On April 19, 2005, Mr. Harkin (and Ms. Mikulski, Mr. Kennedy, Mrs. Boxer, Mr. Akaka, Mr. Leahy, Mrs. Murray, Mr. Feinfold, Mr. Durbin, Mr. Corzine, Mr. Kerry, and Mrs. Lincoln who probably came back from 1864 to find out what happened to the pay for black soldiers) introduced Senate Bill 840, the Fair Pay Act of 2005 "to amend the Fair Labor Standards Act of 1938 to prohibit discrimination of wages on account of sex, race, or national origin, and for other purposes."

I must be caught in an annual time warp. Why renew my newspaper subscription when the same things occur? No matter how I look at it, HR is either going backward or standing still.

HR, a Diminished Function? A Revised HR Manager Description

Candidly, I think that HR may be regressing. It kind of reminds me of a college essay assignment where a student says, "All the good topics are taken." Not knowing what else to do, we get involved in such things as Sarbanes-Oxley or, if part of a medical practice or non-profit, it is foisted upon us since no one else wants to deal with it. Remember that S-O has to do with corporate fiscal malfeasance or misfeasance, and was only peripherally related to privacy.

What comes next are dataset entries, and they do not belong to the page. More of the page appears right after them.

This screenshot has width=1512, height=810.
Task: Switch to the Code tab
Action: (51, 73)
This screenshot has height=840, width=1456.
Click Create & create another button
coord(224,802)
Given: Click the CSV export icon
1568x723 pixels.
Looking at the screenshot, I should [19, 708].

We may ultimately end up being the hiring, orientation, benefits information center, and the ones called upon to terminate someone else's problems...just as it was in the 60s.

It wasn't until the 80s and 90s that we hit our stride and focused on compliance and risk management issues. Then came two revolutions. One obviously was the computer. The second was the "women's movement." Women became empowered (I hate that term because it's both loaded and misleading). With empowerment comes responsibility, but the responsibility took women in a new direction. They entered male-dominated professions. They entered the boardroom. And they started making more money than many men and as much as most in the same profession (that that, BLS!). And they bought. And before you knew it, it took two incomes to own a house and the SUV and the 1.5 kids which they had at age 37ish, and now the balancing act of being in the sandwich generation: kids and parents to care for.

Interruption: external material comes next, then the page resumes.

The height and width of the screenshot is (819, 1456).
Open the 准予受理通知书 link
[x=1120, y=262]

What has that got to do with HR? Everything. Take the new work, workplace, workforce, outsourcing, unemployment, etc. etc. etc., and HR is very different than it was even 10 years ago. These changes have even begun to show up in honest responses to motivation surveys. More women want time to be at home with the kids. More people want time off. There are muddled career plans, i.e., putting off retirement because of debt or the inability to live on a retirement income. There is greater stress. And if we aren't worried about ourselves, we're worried about our kids, and some of you are our kids. (Depressed yet?)

Some of the changes that I see so far for the HR Manager of 2005 or maybe 2010 are shown in a revised Sole Practitioner HR Manager job description in the Subscriber's Section at http://www.ewin.com/subart/nuggie.htm. It's up to the manager to make more of it, change it, educate the management as to its necessity and potential. But it also means educating yourself.

If you need some direction as to what HR might be doing, here's a survey from vault.com: "Without proper emphasis on and commitments to HR and compliance issues, most start-ups are failing to educate and train their employees about the laws they must comply with, leaving companies open to workplace harassment claims. Despite recent high-profile sexual harassment lawsuits--involving both large Fortune 500 companies and major Internet start-ups alike--which might have served as a sharp wake-up call to businesses nationwide, the study found an overwhelming 79% of executives surveyed said they are still 'not at all concerned' with sexual harassment in the workplace. The study also uncovered that 54% of companies surveyed have no written sexual harassment policy in place. Of those companies, 64% do not plan to have one within the next 12 months. While the majority--58%--said they thought an employee handbook is important, 52% do not have one."

I'll do the handbook. You do the sexual harassment training.


*Although I agree that you can't outsource mentoring, if you're an HR manager with no or perhaps one subordinate, you do not have the time to "mentor" anyone. And if you're under 30, you probably don't have the expertise to pass on as part of a mentoring process.